By Harvey Penick with Bud Shrake
“Select one club, perhaps a 7-iron, and love it like a sweetheart.” When it comes to golf instruction, it isn’t always what you say but how you say it. And no one said it better than Harvey Penick, the homespun poet of the practice range. In the span of a long life given over to the game, Penick showed a knack for making golf sound simple, whether he was working with a major winner (Ben Crenshaw, Tom Kite, Mickey Wright were just a few of his famous pupils), or helping a first-timer get the ball aloft.
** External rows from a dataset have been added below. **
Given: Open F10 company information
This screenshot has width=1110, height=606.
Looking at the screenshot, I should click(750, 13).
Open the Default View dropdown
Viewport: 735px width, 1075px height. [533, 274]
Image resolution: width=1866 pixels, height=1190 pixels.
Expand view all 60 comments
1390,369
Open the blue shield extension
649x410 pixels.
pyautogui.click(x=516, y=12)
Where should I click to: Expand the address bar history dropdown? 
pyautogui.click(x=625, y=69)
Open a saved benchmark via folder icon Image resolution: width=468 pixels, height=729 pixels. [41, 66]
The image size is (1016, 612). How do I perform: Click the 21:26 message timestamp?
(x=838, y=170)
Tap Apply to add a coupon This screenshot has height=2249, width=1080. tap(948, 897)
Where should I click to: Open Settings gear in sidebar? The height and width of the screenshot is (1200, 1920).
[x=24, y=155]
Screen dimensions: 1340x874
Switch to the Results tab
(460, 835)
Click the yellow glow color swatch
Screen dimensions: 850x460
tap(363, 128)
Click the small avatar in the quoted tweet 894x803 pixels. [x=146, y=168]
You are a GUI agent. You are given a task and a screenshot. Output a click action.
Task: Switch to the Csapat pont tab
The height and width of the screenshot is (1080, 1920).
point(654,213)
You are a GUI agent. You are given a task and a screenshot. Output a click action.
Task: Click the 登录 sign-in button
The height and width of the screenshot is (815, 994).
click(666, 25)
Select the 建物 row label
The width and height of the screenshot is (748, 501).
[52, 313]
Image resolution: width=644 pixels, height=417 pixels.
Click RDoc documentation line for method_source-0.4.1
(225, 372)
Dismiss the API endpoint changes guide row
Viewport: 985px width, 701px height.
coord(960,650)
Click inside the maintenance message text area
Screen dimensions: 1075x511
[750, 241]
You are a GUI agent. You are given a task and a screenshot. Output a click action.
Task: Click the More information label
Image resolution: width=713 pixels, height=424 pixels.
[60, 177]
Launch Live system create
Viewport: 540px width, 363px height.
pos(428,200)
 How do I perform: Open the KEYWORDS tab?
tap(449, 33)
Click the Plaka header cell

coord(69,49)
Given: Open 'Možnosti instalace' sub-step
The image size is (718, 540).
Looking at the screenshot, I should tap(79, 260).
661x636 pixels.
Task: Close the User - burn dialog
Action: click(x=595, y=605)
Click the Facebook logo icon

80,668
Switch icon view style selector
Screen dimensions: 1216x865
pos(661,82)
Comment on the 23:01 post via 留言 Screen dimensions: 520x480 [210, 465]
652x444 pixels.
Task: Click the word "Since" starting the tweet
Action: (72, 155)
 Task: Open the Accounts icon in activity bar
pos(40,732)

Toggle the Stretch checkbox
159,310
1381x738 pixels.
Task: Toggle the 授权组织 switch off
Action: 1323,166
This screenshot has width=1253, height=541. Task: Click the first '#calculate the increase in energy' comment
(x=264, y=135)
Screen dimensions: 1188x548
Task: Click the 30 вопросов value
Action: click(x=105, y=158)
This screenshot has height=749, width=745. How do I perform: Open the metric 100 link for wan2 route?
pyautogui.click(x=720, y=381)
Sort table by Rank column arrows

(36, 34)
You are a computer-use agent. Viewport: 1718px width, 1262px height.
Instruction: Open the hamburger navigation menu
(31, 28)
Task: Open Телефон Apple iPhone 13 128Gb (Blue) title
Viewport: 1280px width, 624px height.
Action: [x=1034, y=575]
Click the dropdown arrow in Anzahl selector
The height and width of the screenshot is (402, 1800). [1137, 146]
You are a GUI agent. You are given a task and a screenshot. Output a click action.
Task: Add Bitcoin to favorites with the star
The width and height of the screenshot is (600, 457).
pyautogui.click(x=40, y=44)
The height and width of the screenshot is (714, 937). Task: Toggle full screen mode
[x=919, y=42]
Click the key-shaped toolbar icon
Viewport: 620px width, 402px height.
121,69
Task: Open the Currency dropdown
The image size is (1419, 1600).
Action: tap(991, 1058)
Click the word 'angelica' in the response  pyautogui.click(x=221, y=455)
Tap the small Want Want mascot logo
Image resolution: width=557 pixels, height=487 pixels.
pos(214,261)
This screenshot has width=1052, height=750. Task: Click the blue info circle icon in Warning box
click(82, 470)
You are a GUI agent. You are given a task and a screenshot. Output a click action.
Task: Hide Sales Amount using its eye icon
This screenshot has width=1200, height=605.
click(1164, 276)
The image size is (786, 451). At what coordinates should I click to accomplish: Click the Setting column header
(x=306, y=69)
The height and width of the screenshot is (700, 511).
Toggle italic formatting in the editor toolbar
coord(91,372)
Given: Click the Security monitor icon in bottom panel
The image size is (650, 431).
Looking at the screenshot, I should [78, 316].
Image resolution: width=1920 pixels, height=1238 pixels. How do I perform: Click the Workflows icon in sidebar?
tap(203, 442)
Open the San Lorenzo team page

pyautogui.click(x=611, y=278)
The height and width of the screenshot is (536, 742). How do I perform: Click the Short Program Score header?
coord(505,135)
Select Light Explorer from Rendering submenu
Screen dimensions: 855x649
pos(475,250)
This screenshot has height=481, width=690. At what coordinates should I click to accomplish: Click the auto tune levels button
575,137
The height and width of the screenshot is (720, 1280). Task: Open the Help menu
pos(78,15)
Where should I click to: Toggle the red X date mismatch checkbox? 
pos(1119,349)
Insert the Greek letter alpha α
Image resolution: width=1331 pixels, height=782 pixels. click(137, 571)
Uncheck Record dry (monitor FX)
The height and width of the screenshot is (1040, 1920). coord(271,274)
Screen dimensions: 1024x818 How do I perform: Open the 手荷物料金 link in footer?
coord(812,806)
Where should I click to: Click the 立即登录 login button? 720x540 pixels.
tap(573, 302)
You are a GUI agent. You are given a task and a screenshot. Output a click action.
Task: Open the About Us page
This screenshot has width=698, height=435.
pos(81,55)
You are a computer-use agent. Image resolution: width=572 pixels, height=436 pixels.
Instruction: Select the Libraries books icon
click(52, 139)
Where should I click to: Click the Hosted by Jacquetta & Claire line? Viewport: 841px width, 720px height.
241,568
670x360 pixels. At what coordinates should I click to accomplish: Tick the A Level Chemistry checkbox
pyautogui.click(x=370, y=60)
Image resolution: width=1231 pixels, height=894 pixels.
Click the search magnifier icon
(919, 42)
At the end of every workday at Austin Country Club, where he served as the head pro for nearly 50 years, Penick made a habit of scribbling tips and observations in a red spiral-bound notebook. “Take dead aim.” “Swing the club like a weed cutter.” “Sit next to good golfers at dinner time; their confidence will make you a better putter.” Late in Penick’s life, those pearly phrases became the source material for what now ranks as the best-selling golf book of all time.